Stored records
+ + + +

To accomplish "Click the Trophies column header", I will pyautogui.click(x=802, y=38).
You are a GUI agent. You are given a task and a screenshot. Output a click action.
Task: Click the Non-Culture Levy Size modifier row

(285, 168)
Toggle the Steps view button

+ + + +

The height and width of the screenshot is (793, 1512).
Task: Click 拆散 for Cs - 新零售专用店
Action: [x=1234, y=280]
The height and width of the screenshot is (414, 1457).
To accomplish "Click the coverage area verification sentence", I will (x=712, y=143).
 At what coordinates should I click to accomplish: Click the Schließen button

+ + + +

_Work task_
All that is needed is the exact run of lines above from the line containing "The height and width of the screenshot is (414, 1457)." through the line containing "At what coordinates", both of them included.

_Output_
The height and width of the screenshot is (414, 1457).
To accomplish "Click the coverage area verification sentence", I will (x=712, y=143).
 At what coordinates should I click to accomplish: Click the Schließen button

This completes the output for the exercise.